→ Exercise instructions: Repeat the stretch of entries below from the line with "VENTY - KIT D'ENTRETIEN COMPLET (200, 2208)" through the line with "Lista partnerów (dostawców) (481, 2518)". Include both ends and add nothing.

Start of Supplied information

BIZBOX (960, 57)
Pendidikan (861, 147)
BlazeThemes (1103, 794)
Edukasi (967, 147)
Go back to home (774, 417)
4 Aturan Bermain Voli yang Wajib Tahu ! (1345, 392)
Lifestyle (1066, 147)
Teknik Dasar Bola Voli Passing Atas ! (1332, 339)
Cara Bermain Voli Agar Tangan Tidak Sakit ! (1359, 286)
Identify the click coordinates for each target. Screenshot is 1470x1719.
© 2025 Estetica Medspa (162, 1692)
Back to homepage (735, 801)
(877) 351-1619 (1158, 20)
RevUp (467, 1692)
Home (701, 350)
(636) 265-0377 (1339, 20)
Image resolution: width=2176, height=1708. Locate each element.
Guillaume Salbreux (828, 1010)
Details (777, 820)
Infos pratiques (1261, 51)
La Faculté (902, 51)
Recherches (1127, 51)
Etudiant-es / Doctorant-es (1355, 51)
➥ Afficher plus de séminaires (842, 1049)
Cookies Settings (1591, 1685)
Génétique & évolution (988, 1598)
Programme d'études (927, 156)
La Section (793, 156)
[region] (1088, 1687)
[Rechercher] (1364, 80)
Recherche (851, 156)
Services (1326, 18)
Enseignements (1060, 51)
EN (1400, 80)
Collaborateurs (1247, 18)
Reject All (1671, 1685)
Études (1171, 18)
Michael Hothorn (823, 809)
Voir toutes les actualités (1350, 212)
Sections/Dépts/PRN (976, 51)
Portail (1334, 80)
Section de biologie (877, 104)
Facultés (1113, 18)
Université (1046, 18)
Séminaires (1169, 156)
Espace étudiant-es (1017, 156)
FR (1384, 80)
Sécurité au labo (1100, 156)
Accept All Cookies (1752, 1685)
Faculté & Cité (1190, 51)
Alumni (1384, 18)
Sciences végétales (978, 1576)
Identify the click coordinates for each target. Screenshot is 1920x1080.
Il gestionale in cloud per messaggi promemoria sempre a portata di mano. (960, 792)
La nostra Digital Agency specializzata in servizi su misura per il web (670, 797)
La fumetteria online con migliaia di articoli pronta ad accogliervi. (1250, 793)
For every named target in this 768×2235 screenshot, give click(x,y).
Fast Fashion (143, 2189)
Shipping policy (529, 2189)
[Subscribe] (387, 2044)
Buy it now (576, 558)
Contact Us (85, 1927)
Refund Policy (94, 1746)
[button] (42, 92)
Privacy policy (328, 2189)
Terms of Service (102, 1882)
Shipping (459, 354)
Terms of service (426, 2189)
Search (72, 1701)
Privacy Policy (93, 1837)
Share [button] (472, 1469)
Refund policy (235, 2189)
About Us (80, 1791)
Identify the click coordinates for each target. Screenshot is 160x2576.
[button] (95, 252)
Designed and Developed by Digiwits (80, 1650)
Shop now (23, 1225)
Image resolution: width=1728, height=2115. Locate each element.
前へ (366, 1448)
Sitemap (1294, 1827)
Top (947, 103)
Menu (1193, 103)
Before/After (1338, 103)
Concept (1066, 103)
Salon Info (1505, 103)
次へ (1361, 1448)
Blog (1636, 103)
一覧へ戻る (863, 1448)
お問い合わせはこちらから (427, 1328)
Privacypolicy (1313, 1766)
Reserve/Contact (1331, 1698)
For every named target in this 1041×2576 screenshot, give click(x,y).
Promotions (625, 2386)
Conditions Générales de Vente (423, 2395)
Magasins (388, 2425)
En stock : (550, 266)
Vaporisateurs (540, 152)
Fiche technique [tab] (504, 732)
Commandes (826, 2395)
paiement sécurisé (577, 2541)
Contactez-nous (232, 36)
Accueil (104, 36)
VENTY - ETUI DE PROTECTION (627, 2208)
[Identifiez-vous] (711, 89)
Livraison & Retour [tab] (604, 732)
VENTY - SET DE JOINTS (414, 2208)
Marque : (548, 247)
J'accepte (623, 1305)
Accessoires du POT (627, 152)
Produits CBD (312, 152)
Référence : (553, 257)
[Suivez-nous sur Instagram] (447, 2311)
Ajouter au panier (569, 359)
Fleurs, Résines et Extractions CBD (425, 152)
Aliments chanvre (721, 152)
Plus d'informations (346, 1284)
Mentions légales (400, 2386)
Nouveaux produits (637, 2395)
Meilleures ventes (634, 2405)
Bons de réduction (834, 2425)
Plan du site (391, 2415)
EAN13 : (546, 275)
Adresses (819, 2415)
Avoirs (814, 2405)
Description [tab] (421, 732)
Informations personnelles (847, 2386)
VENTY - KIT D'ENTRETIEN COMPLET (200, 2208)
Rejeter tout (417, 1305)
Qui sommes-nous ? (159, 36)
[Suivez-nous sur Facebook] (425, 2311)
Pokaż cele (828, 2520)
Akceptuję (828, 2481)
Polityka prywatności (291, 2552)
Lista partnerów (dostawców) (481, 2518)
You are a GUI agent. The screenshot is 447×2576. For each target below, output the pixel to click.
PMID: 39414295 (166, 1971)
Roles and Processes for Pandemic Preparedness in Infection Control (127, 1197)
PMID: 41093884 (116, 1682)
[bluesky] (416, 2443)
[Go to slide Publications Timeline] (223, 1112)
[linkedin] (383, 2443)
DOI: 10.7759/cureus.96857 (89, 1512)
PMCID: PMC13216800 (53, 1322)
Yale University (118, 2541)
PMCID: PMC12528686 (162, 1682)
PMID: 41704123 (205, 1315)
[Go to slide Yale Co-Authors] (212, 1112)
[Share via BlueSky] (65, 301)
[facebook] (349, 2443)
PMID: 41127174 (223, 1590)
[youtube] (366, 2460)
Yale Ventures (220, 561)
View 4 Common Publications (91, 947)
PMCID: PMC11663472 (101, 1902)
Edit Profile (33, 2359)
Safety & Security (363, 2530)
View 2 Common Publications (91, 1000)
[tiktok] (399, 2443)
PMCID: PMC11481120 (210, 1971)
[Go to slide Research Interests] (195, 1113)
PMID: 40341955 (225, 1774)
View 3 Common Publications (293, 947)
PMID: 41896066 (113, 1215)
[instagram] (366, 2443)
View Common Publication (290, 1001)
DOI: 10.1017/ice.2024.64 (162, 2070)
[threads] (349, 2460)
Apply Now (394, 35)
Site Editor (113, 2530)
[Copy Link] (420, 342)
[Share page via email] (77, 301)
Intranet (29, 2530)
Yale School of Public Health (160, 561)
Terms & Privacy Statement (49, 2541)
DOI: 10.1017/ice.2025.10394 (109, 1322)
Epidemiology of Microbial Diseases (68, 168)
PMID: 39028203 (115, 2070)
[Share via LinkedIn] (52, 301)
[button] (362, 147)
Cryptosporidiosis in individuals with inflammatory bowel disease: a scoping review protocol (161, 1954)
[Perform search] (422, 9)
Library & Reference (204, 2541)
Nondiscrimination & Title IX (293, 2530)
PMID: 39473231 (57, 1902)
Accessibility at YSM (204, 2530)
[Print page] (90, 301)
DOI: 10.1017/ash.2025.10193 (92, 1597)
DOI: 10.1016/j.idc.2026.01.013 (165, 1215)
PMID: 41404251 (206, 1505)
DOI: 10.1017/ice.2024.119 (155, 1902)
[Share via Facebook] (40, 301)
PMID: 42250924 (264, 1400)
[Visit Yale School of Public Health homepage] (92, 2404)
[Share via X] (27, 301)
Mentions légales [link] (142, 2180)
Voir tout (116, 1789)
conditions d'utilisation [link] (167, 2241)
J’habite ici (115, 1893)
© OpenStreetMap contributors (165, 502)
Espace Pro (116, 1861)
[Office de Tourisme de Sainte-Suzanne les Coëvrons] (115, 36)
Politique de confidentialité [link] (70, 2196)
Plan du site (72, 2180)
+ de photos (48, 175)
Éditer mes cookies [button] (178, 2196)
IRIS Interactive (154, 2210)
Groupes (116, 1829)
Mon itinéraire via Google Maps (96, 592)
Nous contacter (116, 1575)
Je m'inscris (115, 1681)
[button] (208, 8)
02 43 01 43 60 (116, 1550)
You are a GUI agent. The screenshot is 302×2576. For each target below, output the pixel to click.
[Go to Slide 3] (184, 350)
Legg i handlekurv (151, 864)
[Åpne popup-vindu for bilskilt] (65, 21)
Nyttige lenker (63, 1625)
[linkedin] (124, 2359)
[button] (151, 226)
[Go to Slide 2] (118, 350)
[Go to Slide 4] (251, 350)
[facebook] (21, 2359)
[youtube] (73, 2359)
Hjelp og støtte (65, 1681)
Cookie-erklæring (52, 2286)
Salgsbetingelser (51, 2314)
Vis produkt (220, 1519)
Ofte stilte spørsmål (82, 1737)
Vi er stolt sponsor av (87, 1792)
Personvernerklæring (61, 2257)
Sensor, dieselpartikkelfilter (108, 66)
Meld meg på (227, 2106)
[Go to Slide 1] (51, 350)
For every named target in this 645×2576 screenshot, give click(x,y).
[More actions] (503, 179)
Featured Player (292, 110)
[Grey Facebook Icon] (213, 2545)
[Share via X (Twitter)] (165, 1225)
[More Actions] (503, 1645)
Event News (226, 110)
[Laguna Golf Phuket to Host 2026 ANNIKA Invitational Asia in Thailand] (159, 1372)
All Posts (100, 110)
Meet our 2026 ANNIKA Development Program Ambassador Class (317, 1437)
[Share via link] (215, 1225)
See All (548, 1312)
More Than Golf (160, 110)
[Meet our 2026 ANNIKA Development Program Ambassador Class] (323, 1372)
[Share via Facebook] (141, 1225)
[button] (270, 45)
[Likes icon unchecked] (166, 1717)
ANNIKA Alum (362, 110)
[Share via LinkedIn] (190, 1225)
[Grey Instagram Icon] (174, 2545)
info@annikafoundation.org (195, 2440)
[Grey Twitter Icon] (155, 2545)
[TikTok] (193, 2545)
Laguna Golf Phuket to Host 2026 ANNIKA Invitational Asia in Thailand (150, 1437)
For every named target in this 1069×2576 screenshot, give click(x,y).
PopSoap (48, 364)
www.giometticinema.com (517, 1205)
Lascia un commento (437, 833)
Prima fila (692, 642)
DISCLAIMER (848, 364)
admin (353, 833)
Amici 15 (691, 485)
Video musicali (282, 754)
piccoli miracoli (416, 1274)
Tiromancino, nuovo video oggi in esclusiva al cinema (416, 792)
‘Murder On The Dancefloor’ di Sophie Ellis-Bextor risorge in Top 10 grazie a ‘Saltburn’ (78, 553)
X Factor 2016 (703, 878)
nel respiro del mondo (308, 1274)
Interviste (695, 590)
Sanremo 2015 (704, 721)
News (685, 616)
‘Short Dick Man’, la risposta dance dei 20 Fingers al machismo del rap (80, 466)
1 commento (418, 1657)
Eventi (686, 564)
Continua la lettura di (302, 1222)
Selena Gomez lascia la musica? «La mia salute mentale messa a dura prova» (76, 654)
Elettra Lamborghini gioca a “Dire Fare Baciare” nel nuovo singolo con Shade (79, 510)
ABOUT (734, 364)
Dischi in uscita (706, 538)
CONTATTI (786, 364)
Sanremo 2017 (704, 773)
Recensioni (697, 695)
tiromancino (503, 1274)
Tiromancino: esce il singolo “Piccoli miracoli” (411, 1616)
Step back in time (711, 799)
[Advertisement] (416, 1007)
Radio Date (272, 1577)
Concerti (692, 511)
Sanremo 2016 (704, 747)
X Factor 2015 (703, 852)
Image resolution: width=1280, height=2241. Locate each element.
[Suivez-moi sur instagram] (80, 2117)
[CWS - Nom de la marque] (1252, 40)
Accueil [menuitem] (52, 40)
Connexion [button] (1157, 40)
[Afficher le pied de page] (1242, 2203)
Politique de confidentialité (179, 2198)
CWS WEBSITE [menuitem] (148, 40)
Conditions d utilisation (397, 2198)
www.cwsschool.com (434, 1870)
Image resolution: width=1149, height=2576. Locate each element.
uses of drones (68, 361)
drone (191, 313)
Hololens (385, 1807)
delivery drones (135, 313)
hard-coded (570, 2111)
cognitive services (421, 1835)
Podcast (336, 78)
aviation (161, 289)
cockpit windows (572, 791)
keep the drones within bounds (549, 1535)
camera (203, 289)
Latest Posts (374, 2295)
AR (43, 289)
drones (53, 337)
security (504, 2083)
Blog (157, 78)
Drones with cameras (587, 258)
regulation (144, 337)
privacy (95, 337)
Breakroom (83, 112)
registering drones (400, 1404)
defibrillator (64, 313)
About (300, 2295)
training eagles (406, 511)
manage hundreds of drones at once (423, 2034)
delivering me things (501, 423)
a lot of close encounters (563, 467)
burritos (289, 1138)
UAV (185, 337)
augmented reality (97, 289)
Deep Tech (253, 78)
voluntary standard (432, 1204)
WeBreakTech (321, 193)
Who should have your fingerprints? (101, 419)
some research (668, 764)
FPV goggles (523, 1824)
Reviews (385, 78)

End of Supplied information

→ Task response:
VENTY - KIT D'ENTRETIEN COMPLET (200, 2208)
Rejeter tout (417, 1305)
Qui sommes-nous ? (159, 36)
[Suivez-nous sur Facebook] (425, 2311)
Pokaż cele (828, 2520)
Akceptuję (828, 2481)
Polityka prywatności (291, 2552)
Lista partnerów (dostawców) (481, 2518)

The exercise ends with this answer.